## REQUIREMENT
List each line in the entries below that contains the word "Identify".

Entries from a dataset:

────────────────────

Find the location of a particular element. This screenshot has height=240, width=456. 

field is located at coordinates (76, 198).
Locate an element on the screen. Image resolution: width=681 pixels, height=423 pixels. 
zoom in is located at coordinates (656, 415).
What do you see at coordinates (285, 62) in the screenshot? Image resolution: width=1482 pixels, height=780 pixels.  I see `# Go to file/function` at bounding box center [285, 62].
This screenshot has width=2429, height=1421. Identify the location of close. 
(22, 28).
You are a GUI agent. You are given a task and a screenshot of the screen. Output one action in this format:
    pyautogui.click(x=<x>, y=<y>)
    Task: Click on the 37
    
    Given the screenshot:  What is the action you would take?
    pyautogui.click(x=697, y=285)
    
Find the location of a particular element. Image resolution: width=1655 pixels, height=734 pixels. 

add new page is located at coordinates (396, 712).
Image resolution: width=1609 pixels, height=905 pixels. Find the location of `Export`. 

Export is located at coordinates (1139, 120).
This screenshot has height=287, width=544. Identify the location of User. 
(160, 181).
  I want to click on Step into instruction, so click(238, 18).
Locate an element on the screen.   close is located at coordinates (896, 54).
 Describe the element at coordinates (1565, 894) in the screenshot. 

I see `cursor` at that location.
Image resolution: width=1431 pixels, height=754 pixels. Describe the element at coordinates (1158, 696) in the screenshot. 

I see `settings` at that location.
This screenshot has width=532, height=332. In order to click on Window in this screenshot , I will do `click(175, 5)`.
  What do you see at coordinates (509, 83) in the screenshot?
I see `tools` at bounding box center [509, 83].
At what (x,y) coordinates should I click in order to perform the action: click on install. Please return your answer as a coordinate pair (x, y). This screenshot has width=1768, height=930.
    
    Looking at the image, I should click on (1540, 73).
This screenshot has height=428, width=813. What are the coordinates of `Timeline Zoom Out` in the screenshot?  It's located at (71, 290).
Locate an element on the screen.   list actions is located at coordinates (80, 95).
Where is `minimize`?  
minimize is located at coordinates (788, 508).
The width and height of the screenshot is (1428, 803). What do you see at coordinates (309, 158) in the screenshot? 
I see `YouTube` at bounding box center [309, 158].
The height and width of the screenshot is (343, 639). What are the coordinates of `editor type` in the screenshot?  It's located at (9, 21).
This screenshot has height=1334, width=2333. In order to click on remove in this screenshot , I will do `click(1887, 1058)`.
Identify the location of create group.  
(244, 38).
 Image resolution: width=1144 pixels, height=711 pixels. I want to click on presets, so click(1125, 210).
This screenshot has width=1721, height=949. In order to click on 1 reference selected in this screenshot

────────────────────

## COMPLETE RESPONSE
This screenshot has width=2429, height=1421. Identify the location of close. 
This screenshot has height=287, width=544. Identify the location of User. 
Identify the location of create group.  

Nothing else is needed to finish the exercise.